Pour Jacques Newashish (JN) être atikamekw vient avec des règles culturelles qui dictent quoi montrer et comment le montrer. Parfois, il faut pouvoir aller plus loin que ces règles pour arriver à transmettre des valeurs et connaissances. Les gens sont plus réceptifs au langage artistique, qui permet plus facilement de transgresser ces règles. JN dit alors « prendre le côté de l’art [qui lui permet] d’oser, de surpasser les interdits. Autant au niveau politique que spirituel, je me permets la liberté, ajoute-t-il. On veut se montrer (objets, histoires), mais se montrer entièrement ».

Janine McAulley Bott (JMB) croit qu’il est important de montrer l’art autochtone contemporain dans ses relations avec les ancêtres :

C’est guérisseur. Je raconte une histoire qui m’a été racontée par ma famille. Je ne raconte pas seulement ce que je connais, mais aussi ce que ma mère m’a transmis. La plupart de mes tissages en création sont en relation avec ma mère et mes ancêtres. C’est leur présence que j’emmène au musée. Un musée ne peut exister sans sa communauté. Je veux mettre cette empreinte dans les musées. 

JW croit qu’il devrait y avoir plus de controverses autour des objets dans les musées et que l’artiste doit en provoquer. Elle croit que son rôle comme artiste est de faire en sorte que jamais un objet ne meure. Elle veut faire dialoguer entre eux les objets de musées et elle croit que les artistes devraient être plus souvent en dialogue avec les musées. Comme conservatrice elle souhaite que les objets dialoguent aussi avec leur communauté d’origine, c’est pourquoi elle encourage que les objets sortent du musée pour des cérémonies ou pour être utilisés.

Quelles devraient être les orientations prioritaires en muséologie quant à la mise en valeur du patrimoine artistique et culturel des autochtones – quel avenir pour la muséologie autochtone ?

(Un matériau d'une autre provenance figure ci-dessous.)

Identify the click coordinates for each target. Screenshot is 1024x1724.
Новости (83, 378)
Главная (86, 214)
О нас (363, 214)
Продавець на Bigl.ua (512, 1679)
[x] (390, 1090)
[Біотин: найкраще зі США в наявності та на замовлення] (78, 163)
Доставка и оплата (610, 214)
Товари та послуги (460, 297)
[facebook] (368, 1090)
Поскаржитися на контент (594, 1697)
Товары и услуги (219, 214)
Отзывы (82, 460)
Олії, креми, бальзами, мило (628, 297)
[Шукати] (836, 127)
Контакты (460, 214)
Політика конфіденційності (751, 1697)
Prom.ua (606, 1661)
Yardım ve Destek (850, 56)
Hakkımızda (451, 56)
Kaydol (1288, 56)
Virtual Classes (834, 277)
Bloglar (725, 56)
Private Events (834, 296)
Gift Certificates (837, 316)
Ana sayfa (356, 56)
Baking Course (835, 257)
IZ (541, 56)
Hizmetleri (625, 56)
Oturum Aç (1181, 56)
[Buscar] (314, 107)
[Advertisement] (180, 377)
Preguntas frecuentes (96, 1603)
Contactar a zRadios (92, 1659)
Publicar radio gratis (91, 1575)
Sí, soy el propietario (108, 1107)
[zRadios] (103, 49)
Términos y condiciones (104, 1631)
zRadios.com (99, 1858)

Le vrai lieu de transmission c’est le territoire

Laureat Moreau (LM) constate que le défi de sa communauté est de transmettre des connaissances aux siens. C’est ce qui définit un musée autochtone dans une communauté autochtone. Comme le soulignent les aînés innus à qui le Musée Shaputuan a demandé comment protéger la langue et la culture, la transmission ne peut se faire en dehors du territoire puisque « la culture c’est la forêt, les animaux et il n’y a pas d’autres moyens, c’est ce qu’il faut d’abord protéger. C’est beau d’avoir un musée, mais le vrai lieu de transmission c’est le territoire ». LM souligne toutefois qu’il est aussi important pour la Nation innue de prendre sa place dans le monde moderne. La communauté a donc mené des expériences en amenant des jeunes en territoire pendant deux mois, une initiative qu’on voudrait implanter plus largement et de façon durable. C’est un rôle que pourrait prendre le Shaputuan en collaboration avec des aînés et des enseignants. JN soutient lui aussi que « ce qui est le plus important, c’est la forêt. C’est mon musée ma forêt, c’est là que je vois ma culture ». À la question « Crois-tu que ton amauti a perdu de la valeur en étant placé dans un musée ? » Béatrice Deer répond :

Non, mais j’aurais voulu le porter dans mon village pour le montrer à mon peuple, pour leur montrer qu’on était encore capable de le faire. Notre communauté deviendrait ainsi notre musée ! Plusieurs personnes pensent qu’on n’est plus capables de fabriquer ce genre d’objets, que ce savoir a disparu. Par ce travail, j’ai ressenti une reconnexion avec mon identité culturelle et cela m’a révélé que je n’en connaissais pas assez à propos de moi-même. Je doutais de moi-même en pensant que d’autres connaissaient davantage ma culture. Mon amauti m’a prouvé que c’était à l’intérieur de moi ; tout ça a refait surface.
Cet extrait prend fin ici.